Data to use
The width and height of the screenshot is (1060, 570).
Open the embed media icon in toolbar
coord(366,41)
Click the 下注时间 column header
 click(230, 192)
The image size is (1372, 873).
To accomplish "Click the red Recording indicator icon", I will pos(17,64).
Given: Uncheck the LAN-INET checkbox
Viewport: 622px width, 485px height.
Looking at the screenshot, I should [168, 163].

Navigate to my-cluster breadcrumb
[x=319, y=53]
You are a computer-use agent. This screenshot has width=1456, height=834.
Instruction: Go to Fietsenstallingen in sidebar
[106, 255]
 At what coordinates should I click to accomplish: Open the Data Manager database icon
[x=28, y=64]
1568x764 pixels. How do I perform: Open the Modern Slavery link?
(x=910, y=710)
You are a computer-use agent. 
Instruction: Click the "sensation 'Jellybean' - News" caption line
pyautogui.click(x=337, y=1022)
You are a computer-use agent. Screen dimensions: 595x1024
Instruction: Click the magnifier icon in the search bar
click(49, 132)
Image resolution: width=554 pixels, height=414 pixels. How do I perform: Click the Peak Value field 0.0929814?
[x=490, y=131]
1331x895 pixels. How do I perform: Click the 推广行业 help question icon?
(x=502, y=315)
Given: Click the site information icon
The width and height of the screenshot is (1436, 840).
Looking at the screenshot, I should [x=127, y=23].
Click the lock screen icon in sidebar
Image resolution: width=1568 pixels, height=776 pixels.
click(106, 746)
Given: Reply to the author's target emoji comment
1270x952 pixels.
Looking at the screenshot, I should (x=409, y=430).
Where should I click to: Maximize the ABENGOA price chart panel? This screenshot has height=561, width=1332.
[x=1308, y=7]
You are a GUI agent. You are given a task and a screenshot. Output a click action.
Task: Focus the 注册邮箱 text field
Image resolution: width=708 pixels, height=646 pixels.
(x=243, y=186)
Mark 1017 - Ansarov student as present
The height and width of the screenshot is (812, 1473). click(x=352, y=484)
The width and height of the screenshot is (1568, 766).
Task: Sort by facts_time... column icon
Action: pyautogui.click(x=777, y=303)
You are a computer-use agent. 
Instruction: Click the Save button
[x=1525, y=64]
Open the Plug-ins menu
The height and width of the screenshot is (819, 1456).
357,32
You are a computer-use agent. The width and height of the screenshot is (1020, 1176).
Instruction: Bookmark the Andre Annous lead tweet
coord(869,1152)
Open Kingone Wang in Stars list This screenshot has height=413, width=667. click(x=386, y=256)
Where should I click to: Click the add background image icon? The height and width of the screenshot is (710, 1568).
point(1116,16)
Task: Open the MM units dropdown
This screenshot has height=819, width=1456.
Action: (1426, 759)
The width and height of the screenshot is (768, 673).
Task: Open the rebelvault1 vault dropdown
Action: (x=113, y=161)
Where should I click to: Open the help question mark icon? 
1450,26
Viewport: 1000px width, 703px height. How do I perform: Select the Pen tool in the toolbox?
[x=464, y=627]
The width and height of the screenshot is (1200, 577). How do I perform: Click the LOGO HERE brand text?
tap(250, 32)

Brief
Echo back the part of the records that opens with the line containing "Mark 1017 - Ansarov student as present" and runs through the end of the records, reproducing each line exactly.

Output of the task
Mark 1017 - Ansarov student as present
The height and width of the screenshot is (812, 1473). click(x=352, y=484)
The width and height of the screenshot is (1568, 766).
Task: Sort by facts_time... column icon
Action: pyautogui.click(x=777, y=303)
You are a computer-use agent. 
Instruction: Click the Save button
[x=1525, y=64]
Open the Plug-ins menu
The height and width of the screenshot is (819, 1456).
357,32
You are a computer-use agent. The width and height of the screenshot is (1020, 1176).
Instruction: Bookmark the Andre Annous lead tweet
coord(869,1152)
Open Kingone Wang in Stars list This screenshot has height=413, width=667. click(x=386, y=256)
Where should I click to: Click the add background image icon? The height and width of the screenshot is (710, 1568).
point(1116,16)
Task: Open the MM units dropdown
This screenshot has height=819, width=1456.
Action: (1426, 759)
The width and height of the screenshot is (768, 673).
Task: Open the rebelvault1 vault dropdown
Action: (x=113, y=161)
Where should I click to: Open the help question mark icon? 
1450,26
Viewport: 1000px width, 703px height. How do I perform: Select the Pen tool in the toolbox?
[x=464, y=627]
The width and height of the screenshot is (1200, 577). How do I perform: Click the LOGO HERE brand text?
tap(250, 32)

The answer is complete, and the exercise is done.